The task » Below is a listing; reproduce exactly its lines from the one containing "The image size is (930, 622)." to its last line, both ends kept, and no other lines.

Records supplied »
··········

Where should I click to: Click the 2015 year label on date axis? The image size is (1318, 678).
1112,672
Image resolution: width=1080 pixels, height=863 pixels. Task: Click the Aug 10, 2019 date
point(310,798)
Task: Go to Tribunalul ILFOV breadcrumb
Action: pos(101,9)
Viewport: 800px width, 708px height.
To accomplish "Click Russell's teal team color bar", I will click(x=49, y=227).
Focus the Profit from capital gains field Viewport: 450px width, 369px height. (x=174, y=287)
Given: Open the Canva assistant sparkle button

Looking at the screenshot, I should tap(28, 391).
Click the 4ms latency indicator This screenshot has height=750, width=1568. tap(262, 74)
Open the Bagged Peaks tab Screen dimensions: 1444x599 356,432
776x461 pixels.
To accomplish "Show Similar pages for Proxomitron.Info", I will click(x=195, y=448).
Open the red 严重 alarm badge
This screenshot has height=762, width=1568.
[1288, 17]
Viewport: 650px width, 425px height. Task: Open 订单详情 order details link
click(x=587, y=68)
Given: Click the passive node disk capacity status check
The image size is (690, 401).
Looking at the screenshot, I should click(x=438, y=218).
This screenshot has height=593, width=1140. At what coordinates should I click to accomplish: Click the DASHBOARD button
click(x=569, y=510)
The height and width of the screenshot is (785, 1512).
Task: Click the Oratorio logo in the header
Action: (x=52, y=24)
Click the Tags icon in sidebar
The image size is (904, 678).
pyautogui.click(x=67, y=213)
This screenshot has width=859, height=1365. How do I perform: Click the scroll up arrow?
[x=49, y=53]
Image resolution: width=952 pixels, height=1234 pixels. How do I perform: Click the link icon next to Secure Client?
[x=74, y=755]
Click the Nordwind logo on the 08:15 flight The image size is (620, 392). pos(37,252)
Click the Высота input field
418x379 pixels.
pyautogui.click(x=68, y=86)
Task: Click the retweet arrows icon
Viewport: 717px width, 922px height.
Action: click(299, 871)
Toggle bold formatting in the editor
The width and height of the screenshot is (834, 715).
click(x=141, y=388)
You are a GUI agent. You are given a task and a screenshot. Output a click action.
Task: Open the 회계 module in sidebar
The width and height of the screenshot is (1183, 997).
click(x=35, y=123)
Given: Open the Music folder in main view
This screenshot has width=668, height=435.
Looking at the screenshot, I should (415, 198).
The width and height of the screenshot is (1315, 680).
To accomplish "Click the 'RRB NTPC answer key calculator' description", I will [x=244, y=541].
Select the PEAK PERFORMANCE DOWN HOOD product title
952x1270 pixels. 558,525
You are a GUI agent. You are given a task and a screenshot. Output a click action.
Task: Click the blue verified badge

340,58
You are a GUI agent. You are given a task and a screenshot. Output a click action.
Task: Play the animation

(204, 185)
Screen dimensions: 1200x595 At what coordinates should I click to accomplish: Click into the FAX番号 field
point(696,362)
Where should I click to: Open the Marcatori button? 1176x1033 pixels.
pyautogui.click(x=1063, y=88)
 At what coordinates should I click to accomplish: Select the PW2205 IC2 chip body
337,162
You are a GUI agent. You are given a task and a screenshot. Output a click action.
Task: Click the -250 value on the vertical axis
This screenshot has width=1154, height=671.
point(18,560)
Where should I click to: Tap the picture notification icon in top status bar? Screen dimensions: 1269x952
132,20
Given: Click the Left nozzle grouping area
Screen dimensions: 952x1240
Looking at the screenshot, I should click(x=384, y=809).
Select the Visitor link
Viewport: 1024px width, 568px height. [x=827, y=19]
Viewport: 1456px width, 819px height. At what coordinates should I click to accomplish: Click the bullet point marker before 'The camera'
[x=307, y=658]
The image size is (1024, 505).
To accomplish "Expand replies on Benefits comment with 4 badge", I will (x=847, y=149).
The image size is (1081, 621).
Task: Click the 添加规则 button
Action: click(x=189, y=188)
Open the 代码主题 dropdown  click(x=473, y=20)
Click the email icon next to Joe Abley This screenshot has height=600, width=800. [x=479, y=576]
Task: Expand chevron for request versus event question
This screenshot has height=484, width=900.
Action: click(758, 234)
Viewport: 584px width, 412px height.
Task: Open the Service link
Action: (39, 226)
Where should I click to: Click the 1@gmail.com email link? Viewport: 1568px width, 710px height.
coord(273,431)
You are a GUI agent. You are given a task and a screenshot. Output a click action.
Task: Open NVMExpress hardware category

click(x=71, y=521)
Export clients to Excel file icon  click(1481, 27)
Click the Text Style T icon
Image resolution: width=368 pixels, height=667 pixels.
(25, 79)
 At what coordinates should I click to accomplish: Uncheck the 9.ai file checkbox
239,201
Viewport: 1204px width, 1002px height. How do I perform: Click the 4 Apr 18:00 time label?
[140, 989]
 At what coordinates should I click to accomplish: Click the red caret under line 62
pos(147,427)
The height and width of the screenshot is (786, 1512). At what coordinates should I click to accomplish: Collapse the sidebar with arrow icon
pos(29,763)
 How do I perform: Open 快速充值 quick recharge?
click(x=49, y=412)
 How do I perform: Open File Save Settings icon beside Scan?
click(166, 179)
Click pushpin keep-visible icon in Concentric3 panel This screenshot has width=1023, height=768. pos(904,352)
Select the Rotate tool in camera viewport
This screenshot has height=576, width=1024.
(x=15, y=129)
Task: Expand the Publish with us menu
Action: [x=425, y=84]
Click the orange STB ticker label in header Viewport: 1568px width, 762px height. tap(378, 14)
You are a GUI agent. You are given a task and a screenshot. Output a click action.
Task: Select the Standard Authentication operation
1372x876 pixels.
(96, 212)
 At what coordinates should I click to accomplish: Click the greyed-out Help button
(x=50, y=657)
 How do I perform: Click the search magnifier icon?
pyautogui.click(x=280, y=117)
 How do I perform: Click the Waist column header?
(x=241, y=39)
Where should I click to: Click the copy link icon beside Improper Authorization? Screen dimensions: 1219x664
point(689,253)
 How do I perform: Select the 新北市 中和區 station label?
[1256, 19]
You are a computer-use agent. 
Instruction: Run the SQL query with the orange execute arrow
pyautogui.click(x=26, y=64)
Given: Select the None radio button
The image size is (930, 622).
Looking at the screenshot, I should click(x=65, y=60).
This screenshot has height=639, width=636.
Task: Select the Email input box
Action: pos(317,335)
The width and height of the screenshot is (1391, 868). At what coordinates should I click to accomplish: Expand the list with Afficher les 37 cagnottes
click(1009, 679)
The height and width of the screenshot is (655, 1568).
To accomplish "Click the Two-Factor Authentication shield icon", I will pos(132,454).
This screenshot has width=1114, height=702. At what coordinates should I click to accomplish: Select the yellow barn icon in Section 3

··········

Answer for the task »
The image size is (930, 622).
Looking at the screenshot, I should click(x=65, y=60).
This screenshot has height=639, width=636.
Task: Select the Email input box
Action: pos(317,335)
The width and height of the screenshot is (1391, 868). At what coordinates should I click to accomplish: Expand the list with Afficher les 37 cagnottes
click(1009, 679)
The height and width of the screenshot is (655, 1568).
To accomplish "Click the Two-Factor Authentication shield icon", I will pos(132,454).
This screenshot has width=1114, height=702. At what coordinates should I click to accomplish: Select the yellow barn icon in Section 3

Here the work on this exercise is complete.